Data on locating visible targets
'''

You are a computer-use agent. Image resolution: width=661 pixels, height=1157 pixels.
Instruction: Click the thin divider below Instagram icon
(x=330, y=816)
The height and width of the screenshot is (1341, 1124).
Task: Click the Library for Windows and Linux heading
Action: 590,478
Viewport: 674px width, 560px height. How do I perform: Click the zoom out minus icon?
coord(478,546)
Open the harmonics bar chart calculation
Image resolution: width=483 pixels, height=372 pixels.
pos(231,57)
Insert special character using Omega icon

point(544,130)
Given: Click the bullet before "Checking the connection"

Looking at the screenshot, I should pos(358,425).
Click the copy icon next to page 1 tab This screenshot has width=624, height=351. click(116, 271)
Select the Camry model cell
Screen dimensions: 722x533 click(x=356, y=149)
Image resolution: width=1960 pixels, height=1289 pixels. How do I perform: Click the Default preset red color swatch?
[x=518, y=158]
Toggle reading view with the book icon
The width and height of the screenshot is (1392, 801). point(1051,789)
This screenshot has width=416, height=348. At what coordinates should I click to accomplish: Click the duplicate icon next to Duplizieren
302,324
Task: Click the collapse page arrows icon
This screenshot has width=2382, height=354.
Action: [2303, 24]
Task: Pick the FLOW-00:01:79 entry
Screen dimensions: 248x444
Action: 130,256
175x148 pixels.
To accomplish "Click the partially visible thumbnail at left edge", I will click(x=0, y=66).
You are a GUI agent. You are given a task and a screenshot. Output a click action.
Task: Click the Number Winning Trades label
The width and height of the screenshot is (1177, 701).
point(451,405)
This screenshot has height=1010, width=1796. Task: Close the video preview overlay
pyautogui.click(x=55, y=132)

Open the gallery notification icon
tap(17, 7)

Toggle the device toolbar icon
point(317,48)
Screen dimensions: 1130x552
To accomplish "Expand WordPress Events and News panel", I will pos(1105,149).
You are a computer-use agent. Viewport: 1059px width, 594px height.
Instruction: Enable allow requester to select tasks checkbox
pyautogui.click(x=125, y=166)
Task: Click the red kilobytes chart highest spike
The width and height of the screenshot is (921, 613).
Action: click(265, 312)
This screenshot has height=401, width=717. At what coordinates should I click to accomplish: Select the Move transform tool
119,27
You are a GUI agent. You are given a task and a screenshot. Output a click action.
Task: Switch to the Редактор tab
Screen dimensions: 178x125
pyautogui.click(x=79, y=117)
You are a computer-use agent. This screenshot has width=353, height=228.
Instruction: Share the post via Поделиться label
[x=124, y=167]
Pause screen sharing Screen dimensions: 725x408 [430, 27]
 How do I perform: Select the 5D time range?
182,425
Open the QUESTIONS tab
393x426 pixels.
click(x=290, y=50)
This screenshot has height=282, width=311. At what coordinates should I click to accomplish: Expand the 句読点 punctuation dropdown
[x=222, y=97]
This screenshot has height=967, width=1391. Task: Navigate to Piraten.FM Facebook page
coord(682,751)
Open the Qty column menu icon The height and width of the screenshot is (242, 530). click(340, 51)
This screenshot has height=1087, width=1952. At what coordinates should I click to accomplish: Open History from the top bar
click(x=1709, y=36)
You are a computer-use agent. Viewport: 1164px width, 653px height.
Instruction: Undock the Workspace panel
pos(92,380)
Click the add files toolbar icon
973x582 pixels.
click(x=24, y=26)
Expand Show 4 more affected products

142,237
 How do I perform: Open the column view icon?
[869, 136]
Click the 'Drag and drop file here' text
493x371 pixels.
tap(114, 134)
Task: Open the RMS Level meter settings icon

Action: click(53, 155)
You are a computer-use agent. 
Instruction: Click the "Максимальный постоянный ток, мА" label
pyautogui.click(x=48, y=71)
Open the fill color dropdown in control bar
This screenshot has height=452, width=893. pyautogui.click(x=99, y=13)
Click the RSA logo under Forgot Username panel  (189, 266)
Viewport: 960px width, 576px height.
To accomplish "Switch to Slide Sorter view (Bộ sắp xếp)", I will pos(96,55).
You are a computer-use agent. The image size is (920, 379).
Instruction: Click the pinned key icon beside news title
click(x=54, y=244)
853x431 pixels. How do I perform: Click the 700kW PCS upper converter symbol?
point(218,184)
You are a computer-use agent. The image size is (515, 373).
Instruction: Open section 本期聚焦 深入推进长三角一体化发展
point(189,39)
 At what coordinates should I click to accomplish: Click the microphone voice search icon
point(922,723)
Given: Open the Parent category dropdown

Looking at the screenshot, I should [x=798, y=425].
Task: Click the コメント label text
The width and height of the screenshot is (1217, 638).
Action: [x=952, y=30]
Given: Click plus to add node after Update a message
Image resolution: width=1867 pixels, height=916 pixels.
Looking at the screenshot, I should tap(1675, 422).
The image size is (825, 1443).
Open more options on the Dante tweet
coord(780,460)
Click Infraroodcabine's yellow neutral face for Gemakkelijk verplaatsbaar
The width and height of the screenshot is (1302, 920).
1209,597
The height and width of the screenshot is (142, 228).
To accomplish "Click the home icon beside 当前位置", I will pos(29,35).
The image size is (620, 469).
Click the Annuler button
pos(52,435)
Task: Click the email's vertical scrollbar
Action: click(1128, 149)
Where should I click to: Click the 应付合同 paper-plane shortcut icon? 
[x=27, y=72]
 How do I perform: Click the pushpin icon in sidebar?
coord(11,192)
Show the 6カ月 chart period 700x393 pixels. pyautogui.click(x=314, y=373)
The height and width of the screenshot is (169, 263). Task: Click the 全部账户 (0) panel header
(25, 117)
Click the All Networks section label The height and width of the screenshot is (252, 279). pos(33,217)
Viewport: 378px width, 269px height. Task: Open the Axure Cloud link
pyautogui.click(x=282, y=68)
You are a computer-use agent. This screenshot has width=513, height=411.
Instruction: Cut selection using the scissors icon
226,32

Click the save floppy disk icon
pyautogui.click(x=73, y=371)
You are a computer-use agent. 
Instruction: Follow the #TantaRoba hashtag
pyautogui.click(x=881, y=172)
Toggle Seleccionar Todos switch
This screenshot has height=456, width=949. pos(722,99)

'''

#### [The request]
Copy the material above word for word, the stretch from the line containing "Select the Camry model cell" through the line containing "Pause screen sharing".

#### [In response]
Select the Camry model cell
Screen dimensions: 722x533 click(x=356, y=149)
Image resolution: width=1960 pixels, height=1289 pixels. How do I perform: Click the Default preset red color swatch?
[x=518, y=158]
Toggle reading view with the book icon
The width and height of the screenshot is (1392, 801). point(1051,789)
This screenshot has width=416, height=348. At what coordinates should I click to accomplish: Click the duplicate icon next to Duplizieren
302,324
Task: Click the collapse page arrows icon
This screenshot has width=2382, height=354.
Action: [2303, 24]
Task: Pick the FLOW-00:01:79 entry
Screen dimensions: 248x444
Action: 130,256
175x148 pixels.
To accomplish "Click the partially visible thumbnail at left edge", I will click(x=0, y=66).
You are a GUI agent. You are given a task and a screenshot. Output a click action.
Task: Click the Number Winning Trades label
The width and height of the screenshot is (1177, 701).
point(451,405)
This screenshot has height=1010, width=1796. Task: Close the video preview overlay
pyautogui.click(x=55, y=132)

Open the gallery notification icon
tap(17, 7)

Toggle the device toolbar icon
point(317,48)
Screen dimensions: 1130x552
To accomplish "Expand WordPress Events and News panel", I will pos(1105,149).
You are a computer-use agent. Viewport: 1059px width, 594px height.
Instruction: Enable allow requester to select tasks checkbox
pyautogui.click(x=125, y=166)
Task: Click the red kilobytes chart highest spike
The width and height of the screenshot is (921, 613).
Action: click(265, 312)
This screenshot has height=401, width=717. At what coordinates should I click to accomplish: Select the Move transform tool
119,27
You are a GUI agent. You are given a task and a screenshot. Output a click action.
Task: Switch to the Редактор tab
Screen dimensions: 178x125
pyautogui.click(x=79, y=117)
You are a computer-use agent. This screenshot has width=353, height=228.
Instruction: Share the post via Поделиться label
[x=124, y=167]
Pause screen sharing Screen dimensions: 725x408 [430, 27]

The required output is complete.